**Task goal:**
Once the line with "Click the blurred" is found, write it out along with each later line exactly, through the end of the entries, skipping every picture.

----------------

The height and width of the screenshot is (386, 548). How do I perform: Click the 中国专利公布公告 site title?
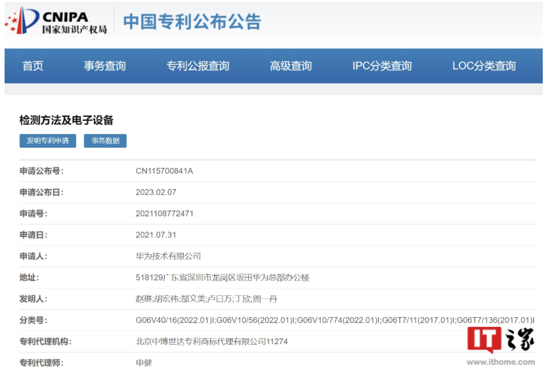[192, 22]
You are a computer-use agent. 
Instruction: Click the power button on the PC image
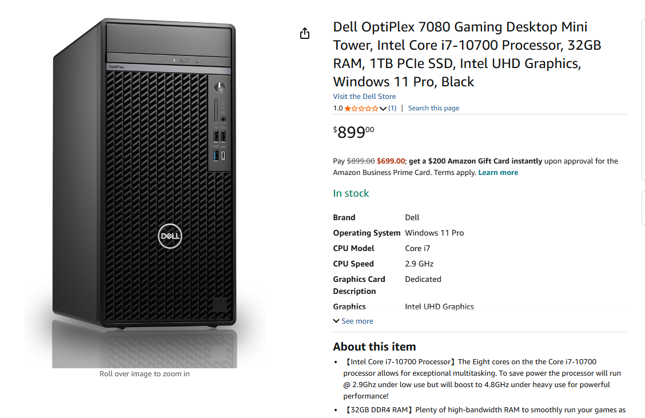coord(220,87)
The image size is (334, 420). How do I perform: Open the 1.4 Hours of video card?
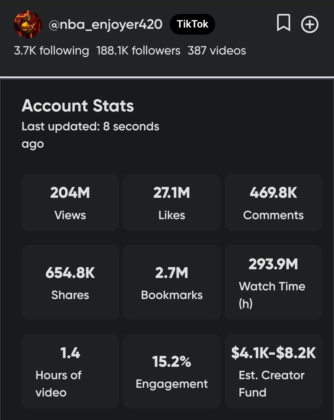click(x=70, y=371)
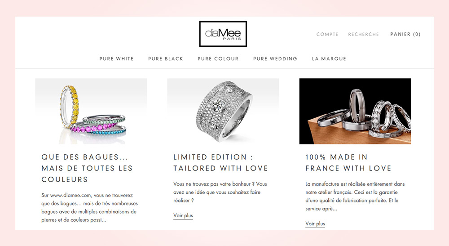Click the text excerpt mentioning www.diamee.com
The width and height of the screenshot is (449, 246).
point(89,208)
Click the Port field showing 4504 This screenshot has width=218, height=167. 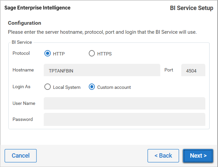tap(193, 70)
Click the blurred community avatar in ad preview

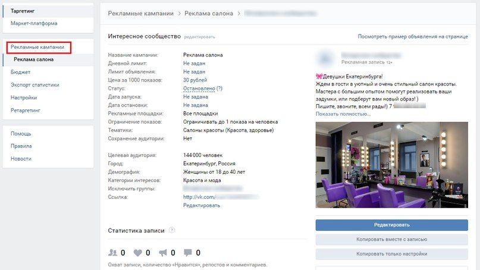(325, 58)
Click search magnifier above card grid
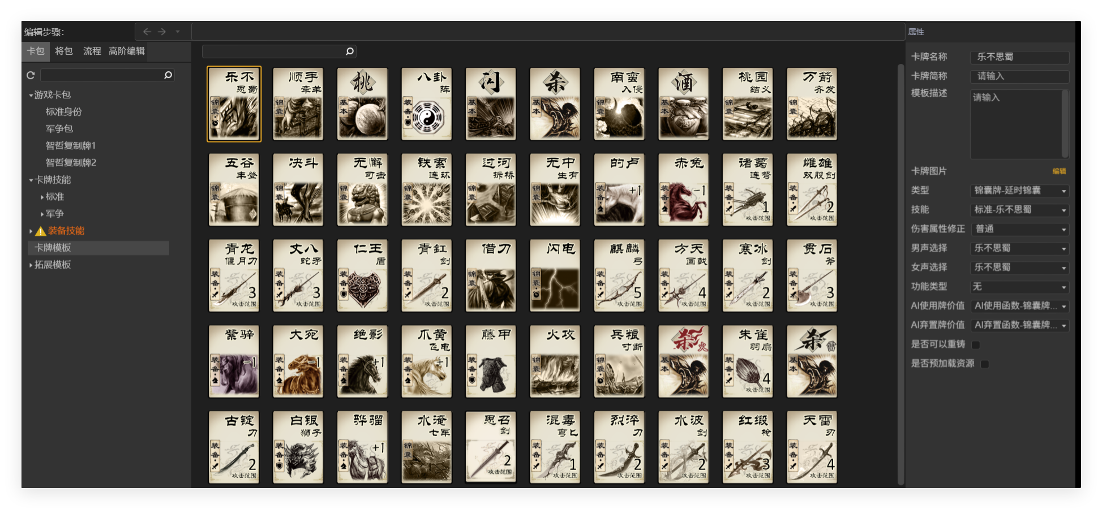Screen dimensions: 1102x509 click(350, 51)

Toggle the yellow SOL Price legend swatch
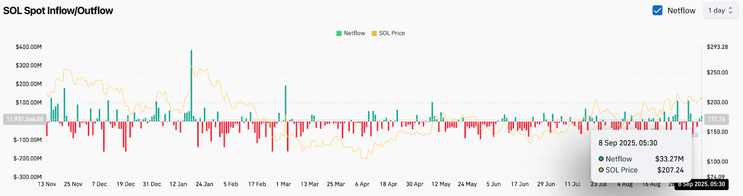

----------------

**Task output:**
Click the blurred community avatar in ad preview

(325, 58)
Click search magnifier above card grid
Screen dimensions: 1102x509 click(350, 51)

Toggle the yellow SOL Price legend swatch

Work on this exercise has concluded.